🌿🌺🌸🍄🌻🍀🌼🌷🌹
Pertanyaan:
Assalamu’alaikum wrwb.
Teman saya bercerai dengan suaminya sekitar 4 tahun yang lalu, walaupun tidak ada perjanjian tertulis anak perempuannya ikut dengan dia dan sewaktu-waktu ikut ayahnya ketika libur sekolah. Suaminya sudah menikah lagi dan sedang menantikan anak keduanya. Teman saya ini masih sendiri dan takut untuk menikah karena dulu suaminya pernah bilang kalau dia menikah maka anaknya akan diambil suaminya, dia tanya apakah ini ancaman kalau dia tidak boleh menikah lagi, tapi suaminya bilang kalu ada dalil-dalil dalam Islam yang menyatakan kalau mantan istri menikah lagi maka hak asuh bisa diambil ayahnya, padahal yang dia tahu secara hukum kalau anaknya belum 17 tahun maka harus ikut ibu. Apakah benar ada hadits/dalil yang menyatakan kalau mantan istri menikah lagi maka hak asuh anak akan jatuh pada ayahnya, sedangkan selama ini porsi pengasuhan lebih banyak pada ibunya.

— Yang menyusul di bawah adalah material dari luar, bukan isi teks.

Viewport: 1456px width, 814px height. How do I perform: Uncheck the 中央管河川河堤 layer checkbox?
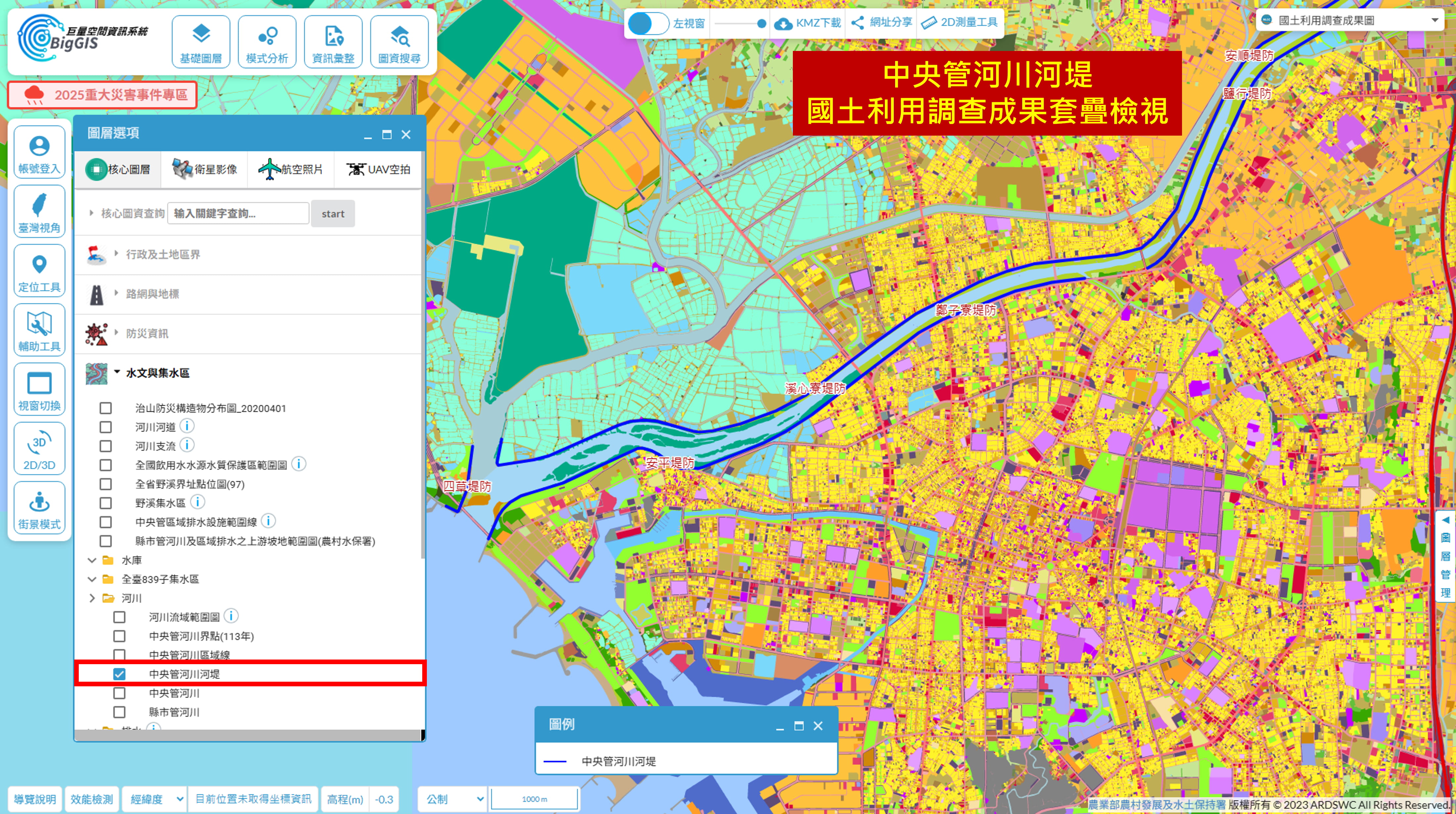[x=119, y=674]
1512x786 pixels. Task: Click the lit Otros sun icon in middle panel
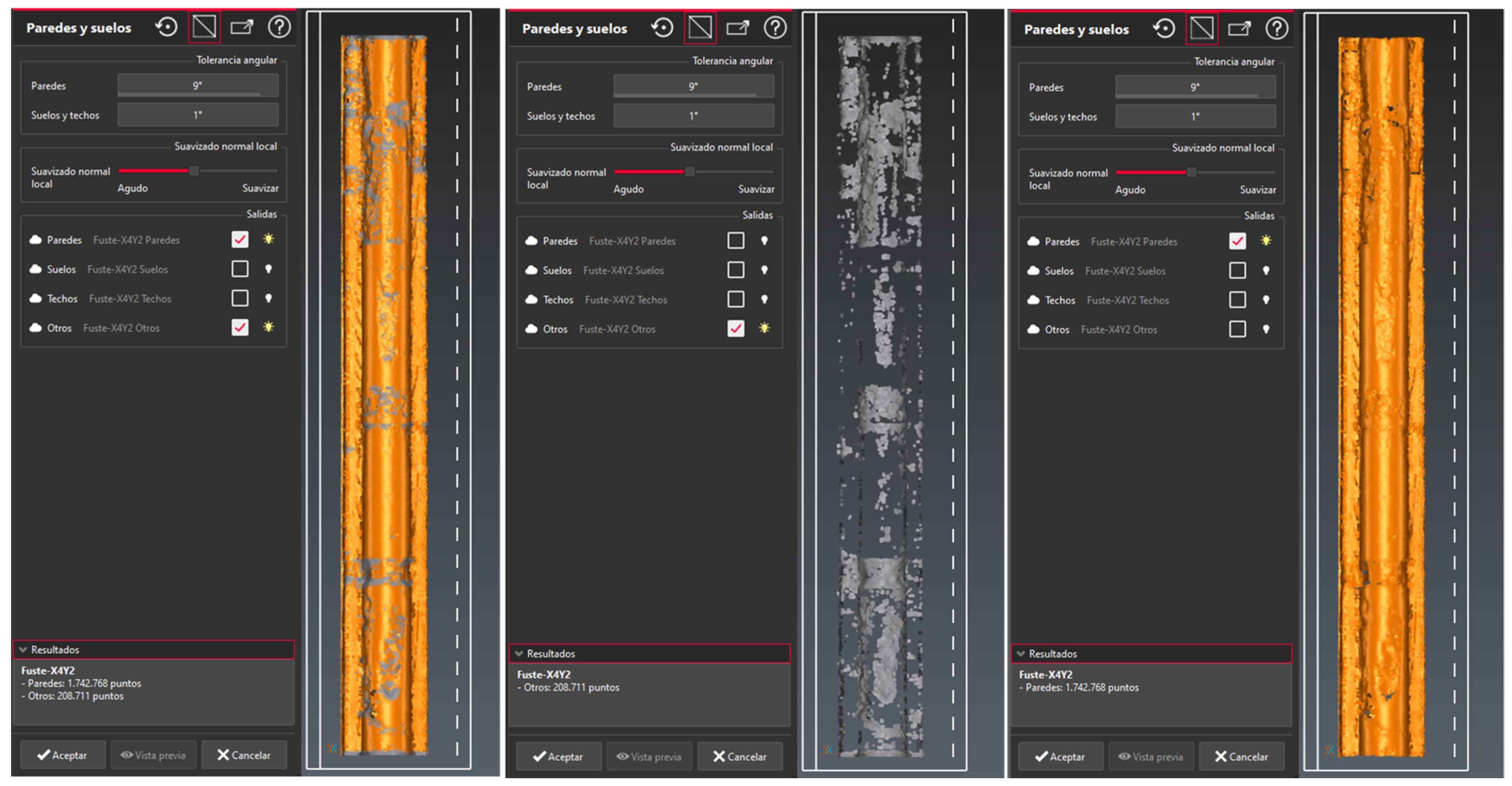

Terimakasih
Jawaban
✏ Oleh: Ustadz Dr.Wido Supraha
Wa ‘alaikumussalaam warahmatullah,
Sebelumnya kami berdo’a agar Allah Swt memberikan kekuatan dan kesabaran kepada Ibu agar sentiasa tetap istiqomah di jalan Allah Swt., jalan kebahagiaan, kebenaran, dan cahaya.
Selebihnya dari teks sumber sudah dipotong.